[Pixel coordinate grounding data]

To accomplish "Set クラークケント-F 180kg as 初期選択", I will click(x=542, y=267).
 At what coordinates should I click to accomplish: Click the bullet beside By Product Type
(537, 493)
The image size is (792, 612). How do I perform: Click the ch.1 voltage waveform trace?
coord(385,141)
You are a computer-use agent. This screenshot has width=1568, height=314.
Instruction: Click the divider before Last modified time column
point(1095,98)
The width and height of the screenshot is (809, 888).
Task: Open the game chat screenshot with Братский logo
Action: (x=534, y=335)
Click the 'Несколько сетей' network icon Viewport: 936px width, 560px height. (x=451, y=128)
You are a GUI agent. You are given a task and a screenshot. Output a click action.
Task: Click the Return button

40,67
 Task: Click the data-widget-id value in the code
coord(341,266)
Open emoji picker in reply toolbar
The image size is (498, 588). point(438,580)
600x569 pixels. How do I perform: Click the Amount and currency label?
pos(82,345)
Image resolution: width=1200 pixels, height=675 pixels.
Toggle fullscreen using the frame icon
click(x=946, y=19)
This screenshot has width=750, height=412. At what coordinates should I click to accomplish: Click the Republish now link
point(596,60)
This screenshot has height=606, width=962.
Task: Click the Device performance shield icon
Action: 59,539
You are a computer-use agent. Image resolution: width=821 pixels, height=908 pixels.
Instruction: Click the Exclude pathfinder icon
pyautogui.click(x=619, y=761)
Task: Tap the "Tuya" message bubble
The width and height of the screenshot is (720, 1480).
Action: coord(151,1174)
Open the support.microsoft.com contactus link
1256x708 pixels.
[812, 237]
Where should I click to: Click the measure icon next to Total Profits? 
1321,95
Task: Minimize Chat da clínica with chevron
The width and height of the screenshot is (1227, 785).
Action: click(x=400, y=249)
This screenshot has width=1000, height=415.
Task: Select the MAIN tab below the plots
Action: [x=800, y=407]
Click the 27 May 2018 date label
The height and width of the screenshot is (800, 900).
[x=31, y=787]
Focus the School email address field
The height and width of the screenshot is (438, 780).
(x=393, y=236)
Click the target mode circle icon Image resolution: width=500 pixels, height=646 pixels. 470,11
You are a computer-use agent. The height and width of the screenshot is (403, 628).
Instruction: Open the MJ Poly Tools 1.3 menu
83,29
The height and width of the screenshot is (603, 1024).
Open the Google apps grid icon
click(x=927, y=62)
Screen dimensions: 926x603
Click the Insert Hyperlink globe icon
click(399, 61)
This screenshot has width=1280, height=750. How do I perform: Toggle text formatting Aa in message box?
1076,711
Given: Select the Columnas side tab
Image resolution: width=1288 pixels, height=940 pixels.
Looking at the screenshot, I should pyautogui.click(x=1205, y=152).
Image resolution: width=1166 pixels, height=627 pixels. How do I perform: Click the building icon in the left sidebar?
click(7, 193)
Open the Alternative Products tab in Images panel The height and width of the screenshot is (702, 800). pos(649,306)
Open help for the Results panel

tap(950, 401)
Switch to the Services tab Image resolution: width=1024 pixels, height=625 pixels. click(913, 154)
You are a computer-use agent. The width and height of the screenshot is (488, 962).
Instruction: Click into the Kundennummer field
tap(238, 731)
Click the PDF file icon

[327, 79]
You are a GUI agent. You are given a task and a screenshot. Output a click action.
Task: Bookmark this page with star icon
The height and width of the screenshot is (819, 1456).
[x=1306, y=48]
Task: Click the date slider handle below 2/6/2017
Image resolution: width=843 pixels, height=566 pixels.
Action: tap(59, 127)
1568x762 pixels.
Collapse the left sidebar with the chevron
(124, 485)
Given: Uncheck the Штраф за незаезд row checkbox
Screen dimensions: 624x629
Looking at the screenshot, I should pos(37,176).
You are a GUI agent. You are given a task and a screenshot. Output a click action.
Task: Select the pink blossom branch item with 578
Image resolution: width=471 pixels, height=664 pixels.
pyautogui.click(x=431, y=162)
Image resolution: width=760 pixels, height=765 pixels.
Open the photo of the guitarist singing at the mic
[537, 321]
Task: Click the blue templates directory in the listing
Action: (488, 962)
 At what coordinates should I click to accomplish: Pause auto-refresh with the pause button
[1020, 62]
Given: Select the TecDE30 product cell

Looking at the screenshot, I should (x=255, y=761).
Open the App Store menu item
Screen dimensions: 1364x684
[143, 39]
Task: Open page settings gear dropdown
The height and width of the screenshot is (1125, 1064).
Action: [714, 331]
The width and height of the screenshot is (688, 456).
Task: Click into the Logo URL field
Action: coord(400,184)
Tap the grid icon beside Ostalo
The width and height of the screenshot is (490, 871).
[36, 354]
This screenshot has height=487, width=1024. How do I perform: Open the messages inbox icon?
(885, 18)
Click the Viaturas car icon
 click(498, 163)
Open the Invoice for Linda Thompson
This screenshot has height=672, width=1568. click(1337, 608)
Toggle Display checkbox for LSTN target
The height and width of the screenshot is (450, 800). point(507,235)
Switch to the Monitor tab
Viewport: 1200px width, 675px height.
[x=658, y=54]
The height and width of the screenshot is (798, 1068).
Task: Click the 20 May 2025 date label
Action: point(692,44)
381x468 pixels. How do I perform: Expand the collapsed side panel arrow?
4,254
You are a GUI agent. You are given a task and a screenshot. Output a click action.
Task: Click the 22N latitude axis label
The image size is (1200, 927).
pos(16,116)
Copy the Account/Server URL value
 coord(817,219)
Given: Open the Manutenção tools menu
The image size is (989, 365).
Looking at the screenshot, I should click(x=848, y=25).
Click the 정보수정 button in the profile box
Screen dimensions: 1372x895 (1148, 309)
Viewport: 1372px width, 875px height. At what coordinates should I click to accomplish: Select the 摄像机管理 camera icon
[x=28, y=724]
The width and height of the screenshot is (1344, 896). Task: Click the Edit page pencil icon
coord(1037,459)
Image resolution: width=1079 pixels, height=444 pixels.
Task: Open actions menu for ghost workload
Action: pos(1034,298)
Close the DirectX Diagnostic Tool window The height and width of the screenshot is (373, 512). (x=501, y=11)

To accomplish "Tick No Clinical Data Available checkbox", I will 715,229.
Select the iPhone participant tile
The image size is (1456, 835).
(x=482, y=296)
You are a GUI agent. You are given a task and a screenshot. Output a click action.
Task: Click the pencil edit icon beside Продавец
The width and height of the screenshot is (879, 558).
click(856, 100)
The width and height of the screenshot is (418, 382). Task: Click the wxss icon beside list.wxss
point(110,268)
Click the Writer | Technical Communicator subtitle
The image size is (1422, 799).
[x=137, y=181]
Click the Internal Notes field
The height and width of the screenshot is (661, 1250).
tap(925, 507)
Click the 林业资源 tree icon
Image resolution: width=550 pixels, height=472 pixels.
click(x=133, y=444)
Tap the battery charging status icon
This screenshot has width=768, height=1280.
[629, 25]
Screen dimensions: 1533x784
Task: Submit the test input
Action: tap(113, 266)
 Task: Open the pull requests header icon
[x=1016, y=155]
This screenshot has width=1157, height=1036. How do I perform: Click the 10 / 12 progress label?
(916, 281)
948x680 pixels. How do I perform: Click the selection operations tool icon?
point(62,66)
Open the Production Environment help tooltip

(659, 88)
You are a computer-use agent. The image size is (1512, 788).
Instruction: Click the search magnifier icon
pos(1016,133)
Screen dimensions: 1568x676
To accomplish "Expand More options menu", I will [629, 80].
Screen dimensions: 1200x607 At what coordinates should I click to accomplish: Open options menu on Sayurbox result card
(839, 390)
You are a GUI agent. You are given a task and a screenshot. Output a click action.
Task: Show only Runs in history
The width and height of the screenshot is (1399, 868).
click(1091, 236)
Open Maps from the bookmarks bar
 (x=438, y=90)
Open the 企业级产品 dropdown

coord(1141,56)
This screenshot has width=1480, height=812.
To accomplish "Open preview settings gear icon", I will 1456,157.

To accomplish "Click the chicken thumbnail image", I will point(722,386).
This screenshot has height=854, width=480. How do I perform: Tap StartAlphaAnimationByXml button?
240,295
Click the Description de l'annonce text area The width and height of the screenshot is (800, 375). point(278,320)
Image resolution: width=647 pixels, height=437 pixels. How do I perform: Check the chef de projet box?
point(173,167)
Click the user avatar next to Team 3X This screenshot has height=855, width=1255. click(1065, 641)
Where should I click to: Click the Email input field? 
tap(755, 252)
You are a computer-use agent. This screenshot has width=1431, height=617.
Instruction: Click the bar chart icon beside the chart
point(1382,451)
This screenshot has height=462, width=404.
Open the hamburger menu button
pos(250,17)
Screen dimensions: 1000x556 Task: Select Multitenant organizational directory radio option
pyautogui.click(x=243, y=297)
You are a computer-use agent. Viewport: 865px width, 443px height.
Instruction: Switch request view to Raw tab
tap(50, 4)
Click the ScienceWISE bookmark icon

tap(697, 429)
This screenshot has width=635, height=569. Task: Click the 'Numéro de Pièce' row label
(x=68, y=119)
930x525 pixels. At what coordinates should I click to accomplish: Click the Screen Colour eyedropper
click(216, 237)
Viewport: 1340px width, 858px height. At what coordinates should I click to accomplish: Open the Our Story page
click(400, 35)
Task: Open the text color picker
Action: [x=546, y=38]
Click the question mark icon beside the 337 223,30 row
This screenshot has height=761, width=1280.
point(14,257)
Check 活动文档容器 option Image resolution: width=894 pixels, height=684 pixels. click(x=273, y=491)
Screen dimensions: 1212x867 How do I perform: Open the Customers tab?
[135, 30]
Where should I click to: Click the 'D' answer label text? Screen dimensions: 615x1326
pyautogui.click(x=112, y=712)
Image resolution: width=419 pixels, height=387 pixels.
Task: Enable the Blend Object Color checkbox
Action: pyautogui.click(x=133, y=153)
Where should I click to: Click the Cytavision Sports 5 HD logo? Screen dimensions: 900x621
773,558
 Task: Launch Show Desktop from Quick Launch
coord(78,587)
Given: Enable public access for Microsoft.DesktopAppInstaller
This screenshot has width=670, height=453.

■ **PROBLEM**
In the entries above, the lines between the one holding "Switch to the Monitor tab" and the one holding "Task: Click the 22N latitude axis label", inclusive, are to be printed exactly as written, and those alone.

■ **EXERCISE ANSWER**
Switch to the Monitor tab
Viewport: 1200px width, 675px height.
[x=658, y=54]
The height and width of the screenshot is (798, 1068).
Task: Click the 20 May 2025 date label
Action: point(692,44)
381x468 pixels. How do I perform: Expand the collapsed side panel arrow?
4,254
You are a GUI agent. You are given a task and a screenshot. Output a click action.
Task: Click the 22N latitude axis label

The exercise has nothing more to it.